= Beginning of Section =

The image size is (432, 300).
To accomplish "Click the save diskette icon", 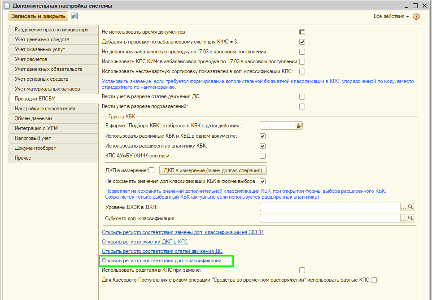I will pos(74,16).
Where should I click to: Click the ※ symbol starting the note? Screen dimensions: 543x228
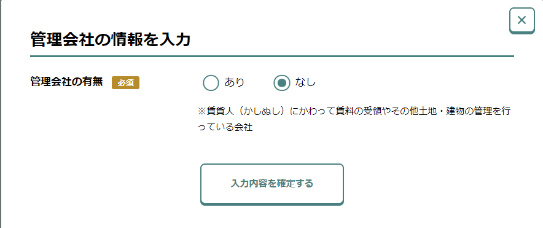(202, 112)
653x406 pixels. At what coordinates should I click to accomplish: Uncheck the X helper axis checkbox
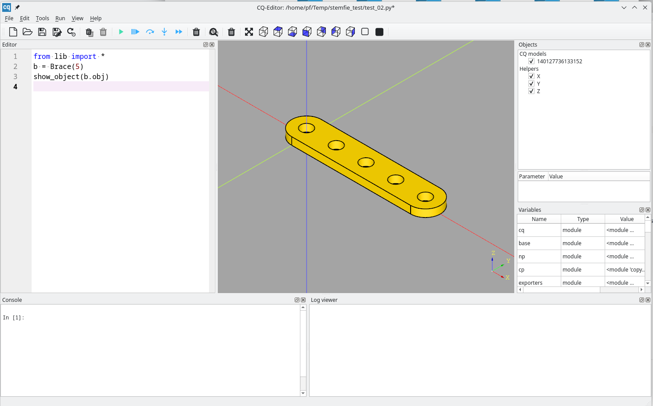pos(531,76)
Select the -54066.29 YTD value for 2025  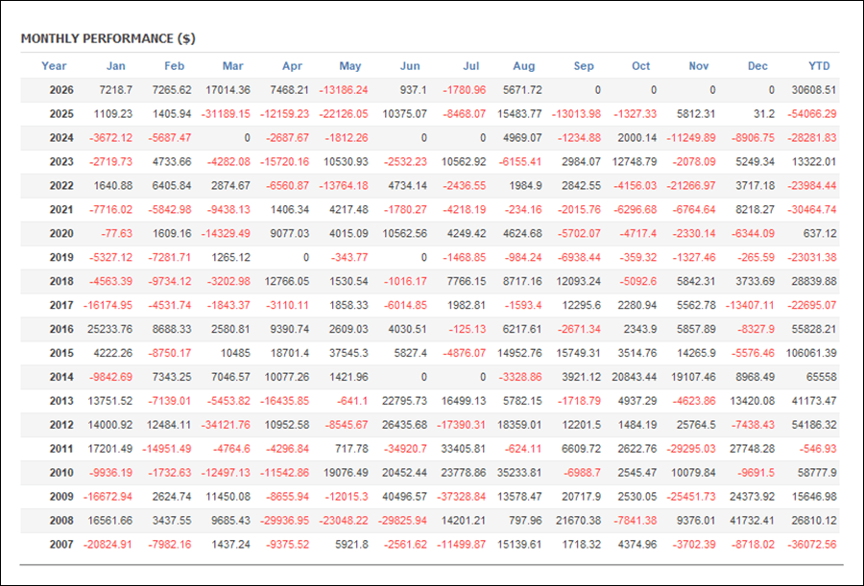811,114
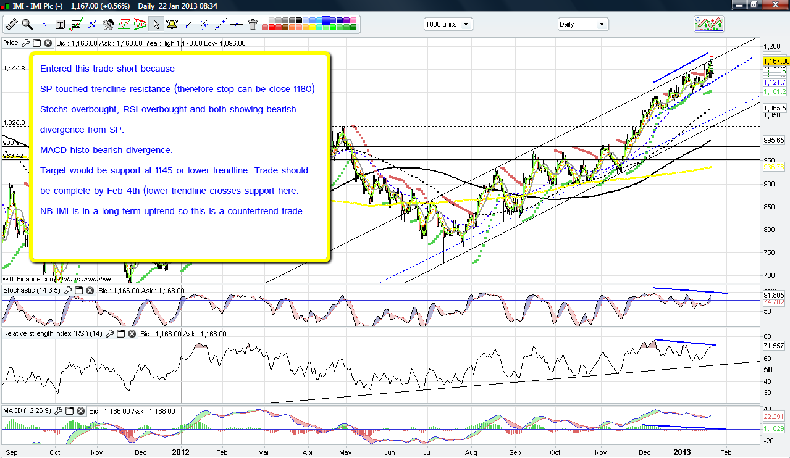Close the MACD indicator panel

(x=80, y=411)
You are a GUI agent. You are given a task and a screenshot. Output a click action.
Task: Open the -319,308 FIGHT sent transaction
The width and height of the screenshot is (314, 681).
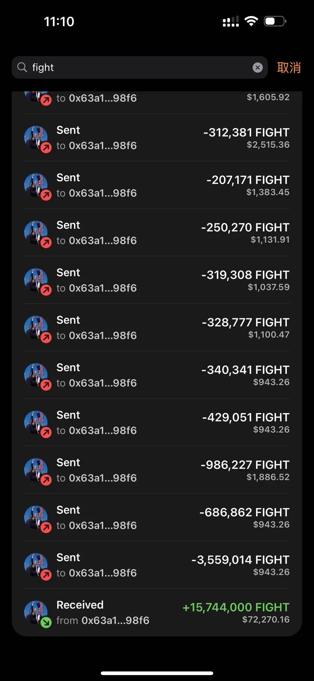point(157,280)
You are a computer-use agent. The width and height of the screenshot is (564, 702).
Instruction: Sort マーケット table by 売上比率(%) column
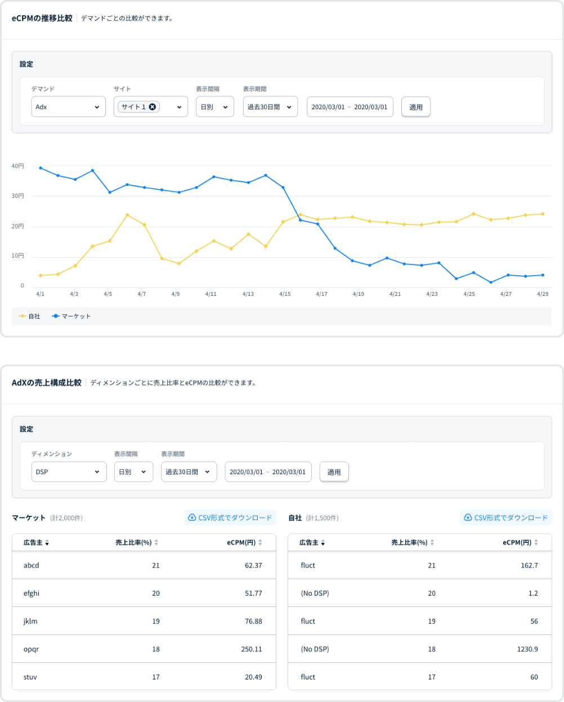point(156,543)
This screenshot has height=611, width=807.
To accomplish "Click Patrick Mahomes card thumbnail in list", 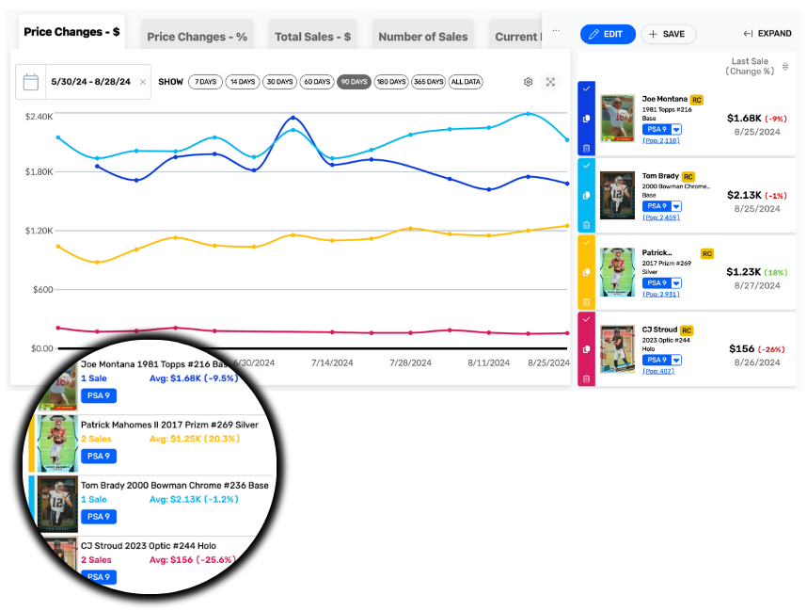I will point(618,272).
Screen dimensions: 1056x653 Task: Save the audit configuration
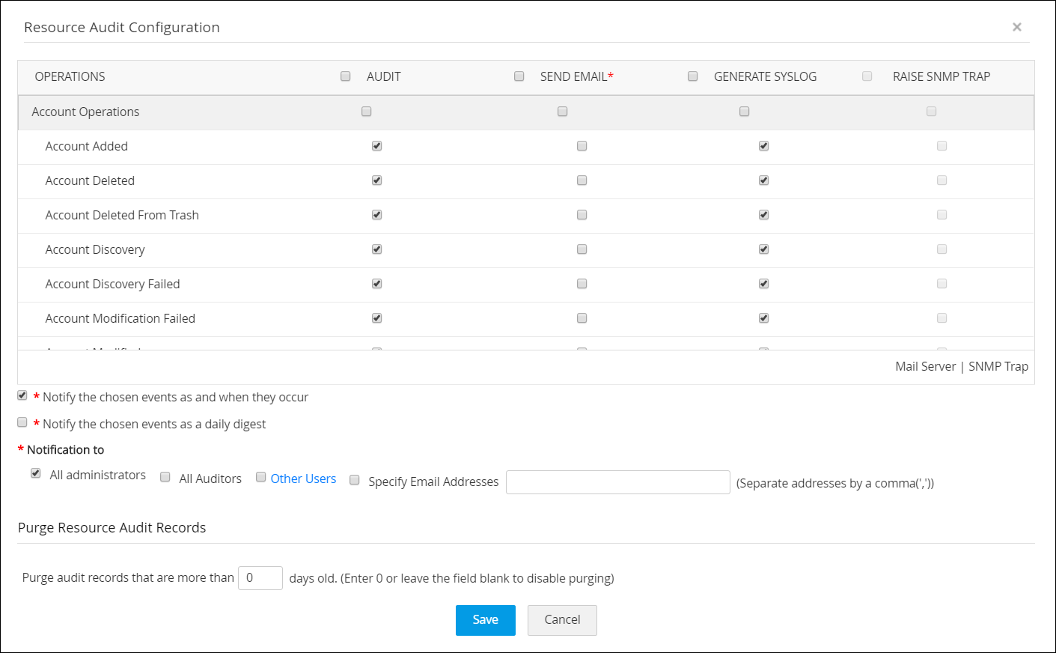point(485,620)
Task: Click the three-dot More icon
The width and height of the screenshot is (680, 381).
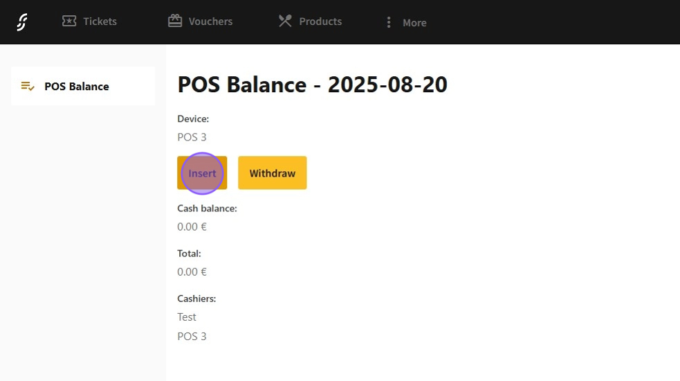Action: (389, 23)
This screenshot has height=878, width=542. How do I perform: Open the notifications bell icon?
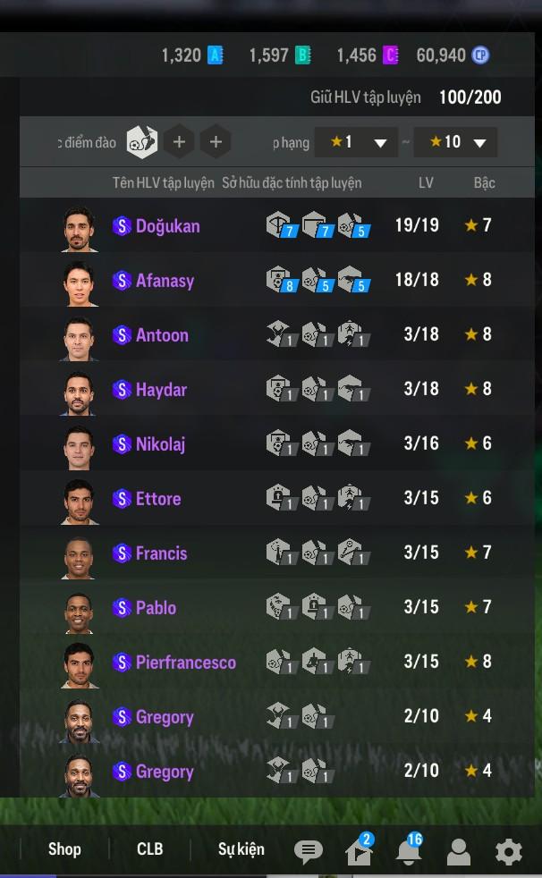pyautogui.click(x=409, y=850)
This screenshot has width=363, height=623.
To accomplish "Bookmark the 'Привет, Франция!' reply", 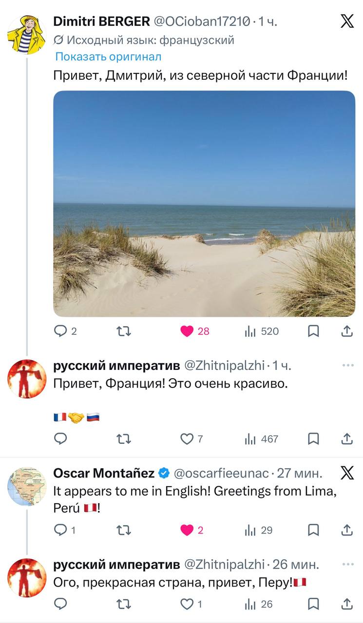I will [x=314, y=439].
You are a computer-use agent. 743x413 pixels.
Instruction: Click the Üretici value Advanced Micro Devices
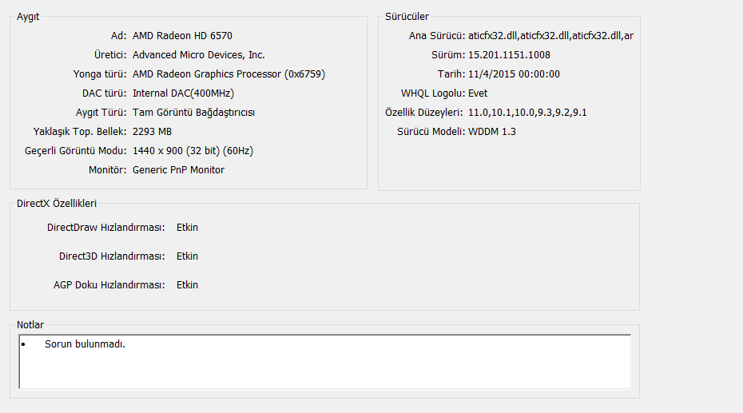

= End of Section =

#### How to complete this task
Copy nothing but the lines above from the one with "Task: Click the three-dot More icon" to the one with "This screenshot has width=363, height=623.", inclusive, word for word. Leave every picture out.

#### Result of this task
Task: Click the three-dot More icon
The width and height of the screenshot is (680, 381).
Action: (389, 23)
This screenshot has height=878, width=542. How do I perform: Open the notifications bell icon?
pyautogui.click(x=409, y=850)
This screenshot has width=363, height=623.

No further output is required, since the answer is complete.